>> begin Extracted text

This is the best review, by far
I love the amount of insane research and love put in these videos the channel has easily become one of my favorites on youtube
Background music please? What are they from?
💗
"Children, after all, look forward to adulthood as the Promised Land, whereas adults look back to childhood as the lost Eden."
That one actually stings. At 22, I've found that my freedom has been severely limited, as opposed to when I was 10. As juvenile as this thought may be, I feel I've been raised to become yet another cog in the machine that is "polite" society. However, there's little good that comes from moments of halcyon.
Great video I also grew up with the old live-action Pinocchio. The part that really got me is when Gepetto made a replica of Pinocchio with stuff he found in the stomach of the whale quietly saying: "coming through" after searching for Pinocchio for so long. That pulled a lot of heartstrings. I think it's the reason why I loved GDT Pinocchio so much as it leaned into the darker subject matter of the tale.
Also as a side note, what music did you use for the background? I really like it
Omgg 1:04 you literally unlocked a memory for me I forgot that fever dream existed!
Not might be, It IS the best version.
Comparing it to other Fairy Tales, Pinocchio is like Little Mermaid in the sense it's about earning a human soul through good behavior. Kind of like Ugly Duckling and Hunchback of Notre Dame as far as themes of learning to recognize one’s own beauty/cultivate social awareness, and a journey of self-respect.
As far as Fairy Tale tropes of being granted a boon by a magical being, Pinocchio stands out weird. Geppetto wanted a son, and the Blue Fairy gave him one because he was a good man. Except she didn’t, her granted boon had a catch. He didn’t have a son, he effectively had a curse to dispel, teach a horrible child good manners (kind of making it like Lilo & Stitch in that sense). Why would Blue Fairy do that, a boon with a catch like that? Maybe it wasn’t so much a backhanded reward as he was just uniquely qualified to accomplish the dispel conditions and she was just killing two birds with one stone.
Also, knowing the way magic like that tends to work, counter-intuitively Pinocchio probably couldn’t have become flesh and blood without the catalyst of the jackass curse to recognize him as an organic being. An important aspect of the story is that he never makes up for his misdeeds, or at least not his original sin, he just has to bury his shame and own up to his mistake, asking forgiveness. Because misdeeds can’t always be undone, you just have to move past the fact that they happened.

>> end Extracted text

◆ **Task list**:
A - In the Pinocchio comments, which fairy tale is Pinocchio likened to as a story about earning a human soul through good behavior?
B - Proceed with the Pinocchio comments, picking up after their final sentence.
The material comes from a source unrelated to the Pinocchio comments.

>> begin Recorded data

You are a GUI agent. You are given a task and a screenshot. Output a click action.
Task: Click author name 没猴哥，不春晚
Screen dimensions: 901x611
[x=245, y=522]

>> end Recorded data

◆ **Answer list**:
A - Little Mermaid

B -
Anyway, the point of pleasure island was to be debaucherous temptation renouncing adult responsibility, right? But in my experience, that's not really what kids want. The issue isn't that kids don't want to be adults, the issue is that adults don't respect them as independent beings and try to conscript them into the illusion of what they think adult life is supposed to be. Being a kid is about learning what freedoms adults keep from you, being an adult is about learning what freedoms you simply don't have (but not necessarily in a bad way). What if pleasure island instead baited being taken seriously by adults by giving them power and influence? Or what if instead of becoming donkeys they just became blah from overexposure, became cursed from diminishing returns on shallow indulgence?
I first read a translation of Pinocchio when I was ~11. I understood for the first time that his name translated to "eyes of pine" and that part of Pinocchio's problem was that he literally saw the world through different eyes.
The pinocchio I'm most familiar with is AI Artificial Intelligence (2001)
At first I thought Lindsay Ellis was narrating.
A proper Pinocchio story would have the wooden boy murder the cricket right off the bat and then be haunted by the “ghost” of said dead cricket which is really only a figment of his imagination because of his guilty conscience.
Me less than 2 minutes into the video happily shocked at the perfect pronunciation of Guillermo del Toro:D
Anyways great video:^)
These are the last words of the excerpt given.